Accurate and reliable forecasting will transform a sales organization.
When it comes to a process as vital as this, you would assume there’s no room for guesswork — but the reality plays out differently:
In a recent Forrester study, 60% of respondents said they did not have a well-defined or scientific approach to sales forecasting — and it’s not for lack of effort. When asked how much time they spend on forecasting weekly, 25% of all respondents said 100 hours or more. (Outreach)
Yikes! At that point, you’re dedicating a tremendous amount of resources to an educated guess.
Now, that’s not to say the obstacles standing in your way are easily overcome. After all, most sales teams treat qualification as a discrete event, not realizing that it’s a process — one that’s not always linear.
They also typically lack a common language for describing opportunities. As a result, information degrades at every step, and salespeople fall back on their instincts when predicting outcomes. This adds another layer of abstraction and eats up more of sales managers’ valuable time.
What’s the fix? You must embrace a framework for ongoing qualification: A multi-dimensional set of criteria that sellers repeatedly use to mitigate the risk of working unqualified opportunities and improve forecast accuracy.

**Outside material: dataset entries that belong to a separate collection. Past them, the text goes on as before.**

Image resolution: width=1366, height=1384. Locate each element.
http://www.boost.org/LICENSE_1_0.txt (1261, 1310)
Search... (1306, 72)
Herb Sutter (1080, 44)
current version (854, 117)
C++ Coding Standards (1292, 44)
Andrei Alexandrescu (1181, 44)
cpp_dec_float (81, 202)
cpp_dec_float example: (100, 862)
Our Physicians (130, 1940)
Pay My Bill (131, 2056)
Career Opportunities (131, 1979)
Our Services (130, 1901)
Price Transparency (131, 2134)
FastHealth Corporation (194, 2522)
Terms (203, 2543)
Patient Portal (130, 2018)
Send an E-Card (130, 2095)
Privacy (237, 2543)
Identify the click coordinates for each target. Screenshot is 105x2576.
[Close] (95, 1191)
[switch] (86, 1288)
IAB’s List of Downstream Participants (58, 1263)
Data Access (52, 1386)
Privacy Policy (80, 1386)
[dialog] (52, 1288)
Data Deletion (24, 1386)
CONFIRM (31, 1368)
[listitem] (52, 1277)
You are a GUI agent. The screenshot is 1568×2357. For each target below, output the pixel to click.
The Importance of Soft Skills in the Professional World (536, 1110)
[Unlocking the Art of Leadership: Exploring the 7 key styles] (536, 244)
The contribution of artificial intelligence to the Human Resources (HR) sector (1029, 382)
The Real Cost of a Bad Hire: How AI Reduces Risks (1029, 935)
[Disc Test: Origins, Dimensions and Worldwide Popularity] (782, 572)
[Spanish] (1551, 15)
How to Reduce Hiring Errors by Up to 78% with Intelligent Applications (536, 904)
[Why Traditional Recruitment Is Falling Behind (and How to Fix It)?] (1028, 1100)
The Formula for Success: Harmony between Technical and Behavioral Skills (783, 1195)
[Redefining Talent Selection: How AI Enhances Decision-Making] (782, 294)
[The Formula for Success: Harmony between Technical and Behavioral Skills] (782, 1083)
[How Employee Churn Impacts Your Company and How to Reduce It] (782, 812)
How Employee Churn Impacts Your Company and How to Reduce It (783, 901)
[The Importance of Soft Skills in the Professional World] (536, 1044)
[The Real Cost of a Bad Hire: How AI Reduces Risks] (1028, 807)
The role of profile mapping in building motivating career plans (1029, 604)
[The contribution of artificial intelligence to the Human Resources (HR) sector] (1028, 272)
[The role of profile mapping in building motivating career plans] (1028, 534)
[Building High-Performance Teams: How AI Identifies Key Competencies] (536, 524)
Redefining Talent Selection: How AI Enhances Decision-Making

It all begins with these four questions.
Should they buy?
Problem: There is a significant trust gap between B2B buyers and sellers. To the point that buyers bypass the best solution in favor of the one that offers the lowest risk. (Forrester)
Solution: Clearly, products and features are not the answer. B2B buyers don’t care how much you know until they know how much you care.
Sales professionals must begin by establishing a solid foundation of credibility, trust and rapport with potential buyers. From there, honestly evaluate whether your solution is a good fit.
Is there enough value to prompt action?
Problem: Salespeople will always be tempted to go after the pain — and organizations will always have pain points that they have absolutely no interest in solving.
Solution: Set the ROI of your product/solution on firm footing and ensure that there is enough value — for the company and the individual — to create urgency and motivate change. Because no matter what you’re selling, you’re selling change. Use that to your advantage.
Can they buy?
Problem: Sales reps work hard to forge impactful relationships. As a result, they’re tempted to cling to their champion inside a client organization. However, if you are not talking to the final decision-maker, the deal is ultimately at risk.
Solution: Use the O-P-C questioning technique to ensure you thoroughly understand the prospect’s buying process and have identified everyone who can influence the deal and those who will have the final say.
Is there a plan in place?
Problem: As we get ready for summer in the northern hemisphere, the potential to be blindsided by OoO responses only increases.
Solution: Salespeople should work with prospects to build a two-way understanding of a company’s crucial business issues and the activities required to solve them. This mutual plan is a powerful tool for building buyer confidence — and ensuring that deals don’t unexpectedly stall.
Ultimately, when you treat qualification as an ongoing event, you set sellers up for success — reducing frustrations and no-decisions while maximizing time spent on winnable opportunities. The results are an increase in win rate, the quality of your data and your forecast accuracy.